Says Dr Villoo Morawala-Patell, founder and CEO of Avesthagen: “The risks are
there from the very stage of setting up a biotech company which would need about
$2 million at the start just to take an idea and set up the facilities required.
Another $10 million would be required at the early stage to get the research
going. After that there is a chance that the product might fail.” That could be
fatal for the entrepreneur, industry experts admit, as no venture capital or
financial institution would back an entrepreneur who has failed before. “We’re
unforgiving, unlike in the US where you could find someone to fund your project
on the belief that you won’t commit the same mistakes again,” Morawala-Patell
adds.
While there is no mechanism in place to hedge the risks involved and insurance
in this sector is still a very long way, the industry has found its own way
of working around the problems. Says Nitin Deshmukh, director,
Association of Biotech-led Enterprises (ABLE): “A full product has to go
through a number of trials and a number of biotech regulatory
authorities.
All these activities control risks within the country. Also, although there is
research going on in very innovative products, most of the industry is actually
working on proven products that do not involve risks. There is innovation in the
technologies that they have developed to produce these products.”
However, in the case of marketing products abroad and with the Ranbaxy case in
point, the industry agrees that Indian companies must have a system in place for
the critical examination of products, and to be doubly sure that it is in
keeping with international standards.
Dr Krishna Ella, CMD, Bharat Biotech, and
chairman of Ficci’s biotech committee, adds a word of caution too.
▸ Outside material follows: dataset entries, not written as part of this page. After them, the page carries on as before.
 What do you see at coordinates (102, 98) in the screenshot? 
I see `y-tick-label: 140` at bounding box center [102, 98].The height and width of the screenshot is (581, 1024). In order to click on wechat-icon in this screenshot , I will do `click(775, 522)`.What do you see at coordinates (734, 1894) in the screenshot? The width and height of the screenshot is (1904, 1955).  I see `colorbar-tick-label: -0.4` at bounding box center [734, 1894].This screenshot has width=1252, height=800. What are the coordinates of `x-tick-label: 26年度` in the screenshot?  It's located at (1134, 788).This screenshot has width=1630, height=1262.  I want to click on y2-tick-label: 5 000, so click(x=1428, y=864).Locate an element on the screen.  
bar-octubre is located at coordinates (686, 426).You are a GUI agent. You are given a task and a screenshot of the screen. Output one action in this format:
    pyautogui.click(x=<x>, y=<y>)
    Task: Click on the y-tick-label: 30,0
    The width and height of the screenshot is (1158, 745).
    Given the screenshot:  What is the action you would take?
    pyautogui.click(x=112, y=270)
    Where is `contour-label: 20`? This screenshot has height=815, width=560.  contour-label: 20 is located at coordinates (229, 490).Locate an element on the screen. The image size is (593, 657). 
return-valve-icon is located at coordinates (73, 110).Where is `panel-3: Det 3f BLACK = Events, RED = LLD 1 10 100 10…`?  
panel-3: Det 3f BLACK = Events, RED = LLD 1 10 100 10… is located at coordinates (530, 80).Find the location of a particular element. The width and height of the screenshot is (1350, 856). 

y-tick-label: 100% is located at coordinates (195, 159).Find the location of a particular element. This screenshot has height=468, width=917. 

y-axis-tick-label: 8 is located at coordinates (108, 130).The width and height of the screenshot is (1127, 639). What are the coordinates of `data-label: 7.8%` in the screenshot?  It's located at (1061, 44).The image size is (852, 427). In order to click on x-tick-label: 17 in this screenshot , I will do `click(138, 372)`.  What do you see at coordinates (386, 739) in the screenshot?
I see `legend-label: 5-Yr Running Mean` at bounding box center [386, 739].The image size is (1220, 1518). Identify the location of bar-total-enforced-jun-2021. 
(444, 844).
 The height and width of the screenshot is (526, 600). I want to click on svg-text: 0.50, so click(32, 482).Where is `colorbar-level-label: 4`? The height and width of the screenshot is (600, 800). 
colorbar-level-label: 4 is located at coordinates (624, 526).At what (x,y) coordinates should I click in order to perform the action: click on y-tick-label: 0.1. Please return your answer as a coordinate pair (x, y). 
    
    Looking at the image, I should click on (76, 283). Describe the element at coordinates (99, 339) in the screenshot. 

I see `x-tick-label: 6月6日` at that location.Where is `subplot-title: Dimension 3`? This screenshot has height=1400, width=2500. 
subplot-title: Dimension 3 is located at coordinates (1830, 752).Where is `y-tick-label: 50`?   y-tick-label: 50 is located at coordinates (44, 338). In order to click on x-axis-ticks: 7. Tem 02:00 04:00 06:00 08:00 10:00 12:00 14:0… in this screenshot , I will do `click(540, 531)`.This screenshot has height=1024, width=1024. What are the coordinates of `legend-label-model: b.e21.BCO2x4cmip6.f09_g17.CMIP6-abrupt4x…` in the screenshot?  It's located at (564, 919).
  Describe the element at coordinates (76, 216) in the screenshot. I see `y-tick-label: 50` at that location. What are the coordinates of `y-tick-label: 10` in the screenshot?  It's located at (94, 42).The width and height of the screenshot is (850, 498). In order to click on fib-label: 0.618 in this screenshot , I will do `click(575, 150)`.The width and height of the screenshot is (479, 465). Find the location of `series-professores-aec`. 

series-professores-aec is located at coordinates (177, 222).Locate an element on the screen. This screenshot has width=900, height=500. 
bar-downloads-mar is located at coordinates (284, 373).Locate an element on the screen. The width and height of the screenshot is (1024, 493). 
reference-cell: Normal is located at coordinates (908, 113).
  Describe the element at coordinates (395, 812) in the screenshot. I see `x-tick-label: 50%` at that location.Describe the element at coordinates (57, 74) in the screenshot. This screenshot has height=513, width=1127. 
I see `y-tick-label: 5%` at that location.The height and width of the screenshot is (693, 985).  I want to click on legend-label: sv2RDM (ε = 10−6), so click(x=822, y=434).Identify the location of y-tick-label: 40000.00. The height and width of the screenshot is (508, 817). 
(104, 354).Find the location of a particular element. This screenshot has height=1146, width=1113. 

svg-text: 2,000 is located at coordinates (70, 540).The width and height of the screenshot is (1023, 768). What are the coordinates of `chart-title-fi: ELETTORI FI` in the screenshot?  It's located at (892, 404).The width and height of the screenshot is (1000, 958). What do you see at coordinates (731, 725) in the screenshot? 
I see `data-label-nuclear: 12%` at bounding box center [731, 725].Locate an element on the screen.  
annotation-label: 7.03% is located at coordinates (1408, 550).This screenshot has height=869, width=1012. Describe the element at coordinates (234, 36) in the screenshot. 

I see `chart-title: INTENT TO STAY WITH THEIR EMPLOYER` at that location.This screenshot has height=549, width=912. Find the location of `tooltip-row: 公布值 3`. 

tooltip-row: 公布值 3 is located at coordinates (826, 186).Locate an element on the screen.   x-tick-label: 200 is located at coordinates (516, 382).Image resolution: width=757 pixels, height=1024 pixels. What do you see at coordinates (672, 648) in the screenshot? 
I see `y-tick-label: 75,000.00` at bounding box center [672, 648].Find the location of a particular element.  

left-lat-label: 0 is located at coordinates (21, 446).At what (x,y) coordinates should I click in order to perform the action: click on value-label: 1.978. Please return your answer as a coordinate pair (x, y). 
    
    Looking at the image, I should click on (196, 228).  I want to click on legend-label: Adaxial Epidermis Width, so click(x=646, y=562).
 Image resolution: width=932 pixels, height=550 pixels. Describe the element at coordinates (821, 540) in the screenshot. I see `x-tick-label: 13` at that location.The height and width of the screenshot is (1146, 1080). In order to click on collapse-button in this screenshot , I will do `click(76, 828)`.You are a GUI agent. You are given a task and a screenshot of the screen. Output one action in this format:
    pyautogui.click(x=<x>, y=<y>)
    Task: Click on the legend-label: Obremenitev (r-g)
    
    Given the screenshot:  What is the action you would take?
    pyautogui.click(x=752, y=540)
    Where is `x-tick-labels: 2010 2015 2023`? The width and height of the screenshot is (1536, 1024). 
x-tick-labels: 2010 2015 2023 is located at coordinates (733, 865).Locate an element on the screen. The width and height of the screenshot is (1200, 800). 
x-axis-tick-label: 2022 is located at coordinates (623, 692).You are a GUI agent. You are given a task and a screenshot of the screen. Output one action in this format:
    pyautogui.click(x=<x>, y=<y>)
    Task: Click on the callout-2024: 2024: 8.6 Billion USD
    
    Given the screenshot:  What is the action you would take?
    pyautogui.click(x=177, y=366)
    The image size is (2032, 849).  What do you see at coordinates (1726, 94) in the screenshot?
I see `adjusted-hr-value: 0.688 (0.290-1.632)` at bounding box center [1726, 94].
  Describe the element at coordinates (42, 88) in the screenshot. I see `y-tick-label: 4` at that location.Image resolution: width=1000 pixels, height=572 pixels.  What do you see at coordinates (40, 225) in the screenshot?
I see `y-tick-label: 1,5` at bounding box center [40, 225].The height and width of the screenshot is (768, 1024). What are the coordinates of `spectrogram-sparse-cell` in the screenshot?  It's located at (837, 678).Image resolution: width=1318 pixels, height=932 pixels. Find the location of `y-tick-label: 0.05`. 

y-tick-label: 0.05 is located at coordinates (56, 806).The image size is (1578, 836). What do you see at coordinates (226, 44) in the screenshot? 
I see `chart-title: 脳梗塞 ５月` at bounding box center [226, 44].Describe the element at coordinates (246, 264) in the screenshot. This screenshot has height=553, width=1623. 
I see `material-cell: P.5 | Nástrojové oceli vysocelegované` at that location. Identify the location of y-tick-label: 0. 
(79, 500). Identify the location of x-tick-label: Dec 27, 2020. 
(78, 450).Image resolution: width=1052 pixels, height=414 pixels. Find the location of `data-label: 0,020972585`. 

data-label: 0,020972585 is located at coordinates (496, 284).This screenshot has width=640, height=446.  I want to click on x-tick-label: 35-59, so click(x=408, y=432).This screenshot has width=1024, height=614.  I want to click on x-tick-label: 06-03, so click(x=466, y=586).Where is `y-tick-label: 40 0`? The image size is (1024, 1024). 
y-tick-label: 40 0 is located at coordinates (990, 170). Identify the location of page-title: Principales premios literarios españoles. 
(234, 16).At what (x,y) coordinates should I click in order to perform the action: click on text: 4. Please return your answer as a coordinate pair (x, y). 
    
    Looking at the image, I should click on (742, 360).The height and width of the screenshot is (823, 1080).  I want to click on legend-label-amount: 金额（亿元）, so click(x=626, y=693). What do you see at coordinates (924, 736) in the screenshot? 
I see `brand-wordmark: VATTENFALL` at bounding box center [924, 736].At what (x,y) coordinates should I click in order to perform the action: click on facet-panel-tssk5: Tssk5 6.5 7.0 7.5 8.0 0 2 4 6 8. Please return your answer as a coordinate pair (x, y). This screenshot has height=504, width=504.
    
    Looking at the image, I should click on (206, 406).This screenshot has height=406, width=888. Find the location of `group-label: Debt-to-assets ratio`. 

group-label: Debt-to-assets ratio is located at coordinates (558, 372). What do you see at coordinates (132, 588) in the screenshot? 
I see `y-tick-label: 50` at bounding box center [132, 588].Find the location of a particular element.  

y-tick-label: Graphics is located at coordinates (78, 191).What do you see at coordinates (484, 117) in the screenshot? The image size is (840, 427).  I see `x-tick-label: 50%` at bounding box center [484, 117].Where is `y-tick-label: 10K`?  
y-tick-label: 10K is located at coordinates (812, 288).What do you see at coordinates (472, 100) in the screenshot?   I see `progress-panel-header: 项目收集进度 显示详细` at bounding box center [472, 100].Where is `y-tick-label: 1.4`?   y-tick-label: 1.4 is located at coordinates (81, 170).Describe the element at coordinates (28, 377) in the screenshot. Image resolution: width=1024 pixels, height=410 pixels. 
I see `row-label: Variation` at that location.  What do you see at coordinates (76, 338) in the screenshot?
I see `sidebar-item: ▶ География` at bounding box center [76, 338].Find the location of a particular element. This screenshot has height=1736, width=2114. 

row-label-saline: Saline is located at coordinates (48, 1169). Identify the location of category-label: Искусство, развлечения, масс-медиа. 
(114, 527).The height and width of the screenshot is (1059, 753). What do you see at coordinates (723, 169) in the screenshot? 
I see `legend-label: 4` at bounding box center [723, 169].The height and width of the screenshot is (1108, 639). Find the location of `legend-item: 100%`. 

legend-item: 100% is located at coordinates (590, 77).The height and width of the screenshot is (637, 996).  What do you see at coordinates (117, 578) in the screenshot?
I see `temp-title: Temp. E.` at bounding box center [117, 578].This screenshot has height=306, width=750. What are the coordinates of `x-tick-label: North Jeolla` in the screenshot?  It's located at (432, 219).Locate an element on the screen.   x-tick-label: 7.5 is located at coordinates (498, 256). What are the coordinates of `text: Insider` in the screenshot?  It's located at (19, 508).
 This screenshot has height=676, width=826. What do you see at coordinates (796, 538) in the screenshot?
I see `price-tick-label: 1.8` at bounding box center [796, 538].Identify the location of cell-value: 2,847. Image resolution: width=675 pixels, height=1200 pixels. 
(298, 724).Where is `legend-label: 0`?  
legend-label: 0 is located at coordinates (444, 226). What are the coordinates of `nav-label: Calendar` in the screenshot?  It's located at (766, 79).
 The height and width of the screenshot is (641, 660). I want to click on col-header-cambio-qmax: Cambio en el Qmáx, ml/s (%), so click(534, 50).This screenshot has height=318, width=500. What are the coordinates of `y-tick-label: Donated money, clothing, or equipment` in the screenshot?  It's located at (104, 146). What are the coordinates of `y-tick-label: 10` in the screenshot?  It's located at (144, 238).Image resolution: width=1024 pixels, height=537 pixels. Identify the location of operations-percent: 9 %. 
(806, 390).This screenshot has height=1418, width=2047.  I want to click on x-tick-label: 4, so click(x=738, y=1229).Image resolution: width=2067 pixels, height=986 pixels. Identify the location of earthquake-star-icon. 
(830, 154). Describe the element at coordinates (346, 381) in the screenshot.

With regard
to the withdrawal of Ranbaxy's anti-retroviral AIDS drug, he feels that it will
have an effect on the biotech sector in a significant manner.
Although there hasn’t been any such withdrawal in the biotech sector, Dr Ella
predicts that “such problems will no longer surprise us as we get into the year
2005 in the light of impending GATT”. He sees such issues could recur in the
future.
“The MNCs score over us in every aspect and will continue to take decisions that
suit their focus. In the light of this, we must intensify our efforts to create
a potent biotechnology sector,” Dr Ella adds.
But there’s a silver lining too. India is all set to be a biotech hub for
South-East Asia, Dr Ella insists. “The Indian biotech industry is expected to
grow to $1.45 billion in 2005-06, $4 billion in 2006-07 and more than double
that figure to $9 billion in 2007-08 from $500 million currently, according to a
CII survey.”
That could also strengthen the biotech industry’s position globally.